* begin DOCUMENT *

IAM integration

See the IAM delegated access Integrations Guide page for instructions on setting up Cloud storage integrations. Using IAM delegated access integrations is the recommended option for all cloud users.

List your organization's IAM integrations

import labelbox as lb

client = lb.Client("<YOUR_API_KEY>")
organization = client.get_organization()
iam_integrations = organization.get_iam_integrations()

for integration in iam_integrations:
	print(integration)

Get the default IAM integration

default_integration = organization.get_default_iam_integration()

Set IAM integration during dataset creation

Each dataset can have only one IAM integration. Use the iam_integration optional field for client.create_dataset.

If not set, it will use the default integration of your organization.

You can then upload data rows using the cloud storage URLs.

iam_integration = organization.get_iam_integrations()[1] 
dataset = client.create_dataset(name="IAM manual demo", iam_integration=iam_integration)

Override default integration during dataset creation

You can override the default integration when creating a dataset.

dataset = client.create_dataset(name="IAM manual demo", iam_integration=None)

Update dataset integration

You can change the current integration of a dataset with add_iam_integration.

# Get all IAM integrations
iam_integrations = client.get_organization().get_iam_integrations()
 
 # Get IAM integration id
iam_integration_id = [integration.uid for integration
   in iam_integrations
   if integration.name == "My S3 integration"][0]

# Set IAM integration for integration id
dataset.add_iam_integration(iam_integration_id)


 # Get IAM integration object
iam_integration = [integration.uid for integration
   in iam_integrations
   if integration.name == "My S3 integration"][0]

# Set IAM integration for IAMIntegrtion object
dataset.add_iam_integration(iam_integration)

Remove/Unselect dataset integration

dataset.remove_iam_integration()

Upload data rows with delegated access

Make sure the type of IAM integration is matching your data rows' cloud storage, then use the URL for the row_data field to upload data rows.

# Some examples: 
datarows = [{"row_data": "https://<bucket-name>.s3.<region>.amazonaws.com/<key>"}] # Amazon S3
datarows = [{"row_data": "gs://gcs-lb-demo-bucket/test.png"}] # Google Cloud Storage
datarows = [{"row_data": "https://labelboxdatasets.blob.core.windows.net/datasets/geospatial/001.jpg"}] # Microsoft Azure Blob Storage

task1 = dataset.create_data_rows(datarows)
task1.wait_till_done()

* end DOCUMENT *

Rewrite the IAM integration page from "# Get IAM integration object" to "dataset.remove_iam_integration()", switching "My S3 integration" to "My GCS integration".

* begin INFORMATION GIVEN *

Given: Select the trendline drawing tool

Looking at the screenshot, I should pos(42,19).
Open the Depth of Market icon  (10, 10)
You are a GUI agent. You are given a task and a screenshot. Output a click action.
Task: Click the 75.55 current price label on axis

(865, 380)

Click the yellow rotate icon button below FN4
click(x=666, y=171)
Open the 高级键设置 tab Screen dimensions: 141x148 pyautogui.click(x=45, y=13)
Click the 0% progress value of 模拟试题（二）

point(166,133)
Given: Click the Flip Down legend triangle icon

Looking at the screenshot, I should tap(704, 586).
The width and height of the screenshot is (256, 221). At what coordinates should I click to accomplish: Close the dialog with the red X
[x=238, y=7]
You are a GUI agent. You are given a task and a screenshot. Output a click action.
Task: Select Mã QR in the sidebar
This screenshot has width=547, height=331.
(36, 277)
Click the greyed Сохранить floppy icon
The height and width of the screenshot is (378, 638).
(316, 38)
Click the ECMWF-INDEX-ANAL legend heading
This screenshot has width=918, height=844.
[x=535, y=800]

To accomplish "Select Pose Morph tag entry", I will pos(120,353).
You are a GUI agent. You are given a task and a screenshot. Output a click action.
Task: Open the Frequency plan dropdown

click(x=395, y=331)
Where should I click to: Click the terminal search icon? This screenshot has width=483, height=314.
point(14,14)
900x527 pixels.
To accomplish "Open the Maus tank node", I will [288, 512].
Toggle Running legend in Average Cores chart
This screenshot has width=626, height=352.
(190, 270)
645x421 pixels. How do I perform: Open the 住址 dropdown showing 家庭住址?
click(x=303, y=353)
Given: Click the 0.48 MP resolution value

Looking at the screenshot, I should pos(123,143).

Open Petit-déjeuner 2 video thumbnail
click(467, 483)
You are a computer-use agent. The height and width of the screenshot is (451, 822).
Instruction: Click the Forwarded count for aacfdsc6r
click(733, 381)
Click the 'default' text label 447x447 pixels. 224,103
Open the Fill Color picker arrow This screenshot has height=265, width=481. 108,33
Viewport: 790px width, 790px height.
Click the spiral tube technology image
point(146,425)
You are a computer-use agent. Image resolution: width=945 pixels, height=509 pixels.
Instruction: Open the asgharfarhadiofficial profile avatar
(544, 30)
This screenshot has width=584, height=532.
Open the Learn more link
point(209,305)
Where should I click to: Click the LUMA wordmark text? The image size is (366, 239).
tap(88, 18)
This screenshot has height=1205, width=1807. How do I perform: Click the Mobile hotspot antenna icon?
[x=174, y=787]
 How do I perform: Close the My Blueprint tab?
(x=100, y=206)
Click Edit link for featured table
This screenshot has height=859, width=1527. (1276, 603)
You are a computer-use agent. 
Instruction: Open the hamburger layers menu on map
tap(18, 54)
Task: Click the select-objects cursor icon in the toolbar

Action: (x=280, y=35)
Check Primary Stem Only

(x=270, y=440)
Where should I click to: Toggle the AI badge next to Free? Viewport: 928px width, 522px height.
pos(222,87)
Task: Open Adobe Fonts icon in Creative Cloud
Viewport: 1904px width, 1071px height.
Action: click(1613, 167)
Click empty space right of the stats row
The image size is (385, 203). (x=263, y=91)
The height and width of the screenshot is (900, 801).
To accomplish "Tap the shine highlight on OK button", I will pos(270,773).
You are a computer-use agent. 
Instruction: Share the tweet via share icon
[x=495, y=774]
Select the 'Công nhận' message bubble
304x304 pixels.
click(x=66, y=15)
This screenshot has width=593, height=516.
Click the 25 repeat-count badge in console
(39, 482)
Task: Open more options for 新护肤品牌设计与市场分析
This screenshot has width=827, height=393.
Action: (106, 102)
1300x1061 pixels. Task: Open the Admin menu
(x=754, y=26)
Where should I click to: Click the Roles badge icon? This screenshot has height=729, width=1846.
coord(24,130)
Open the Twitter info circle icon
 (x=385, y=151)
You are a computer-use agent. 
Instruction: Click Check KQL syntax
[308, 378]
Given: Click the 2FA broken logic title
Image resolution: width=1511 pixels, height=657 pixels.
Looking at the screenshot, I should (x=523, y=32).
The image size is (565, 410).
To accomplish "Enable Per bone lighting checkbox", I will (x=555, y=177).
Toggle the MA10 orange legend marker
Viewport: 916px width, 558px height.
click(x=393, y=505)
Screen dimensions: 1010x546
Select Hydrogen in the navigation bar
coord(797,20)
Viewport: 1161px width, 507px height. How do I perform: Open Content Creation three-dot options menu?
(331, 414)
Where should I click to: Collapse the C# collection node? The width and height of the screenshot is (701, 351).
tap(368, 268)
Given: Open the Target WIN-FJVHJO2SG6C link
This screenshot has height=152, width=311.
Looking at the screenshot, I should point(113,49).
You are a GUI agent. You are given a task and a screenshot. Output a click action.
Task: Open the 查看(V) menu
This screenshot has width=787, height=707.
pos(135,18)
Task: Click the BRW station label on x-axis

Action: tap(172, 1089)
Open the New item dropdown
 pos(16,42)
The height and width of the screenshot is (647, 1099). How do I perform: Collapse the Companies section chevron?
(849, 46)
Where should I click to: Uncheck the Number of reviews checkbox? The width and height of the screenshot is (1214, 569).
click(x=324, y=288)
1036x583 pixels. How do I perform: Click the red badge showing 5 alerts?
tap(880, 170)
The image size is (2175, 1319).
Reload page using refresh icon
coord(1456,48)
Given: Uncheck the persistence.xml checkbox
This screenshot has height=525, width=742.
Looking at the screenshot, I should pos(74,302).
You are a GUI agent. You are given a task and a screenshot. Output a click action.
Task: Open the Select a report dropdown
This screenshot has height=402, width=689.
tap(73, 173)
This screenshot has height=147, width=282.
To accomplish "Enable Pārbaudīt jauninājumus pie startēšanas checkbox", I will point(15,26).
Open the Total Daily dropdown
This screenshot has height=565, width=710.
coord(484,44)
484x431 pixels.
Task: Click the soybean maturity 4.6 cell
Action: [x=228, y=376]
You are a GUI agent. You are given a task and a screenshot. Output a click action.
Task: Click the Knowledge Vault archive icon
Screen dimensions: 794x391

* end INFORMATION GIVEN *

### EXPECTED OUTPUT
# Get IAM integration object
iam_integration = [integration.uid for integration
   in iam_integrations
   if integration.name == "My GCS integration"][0]

# Set IAM integration for IAMIntegrtion object
dataset.add_iam_integration(iam_integration)

Remove/Unselect dataset integration

dataset.remove_iam_integration()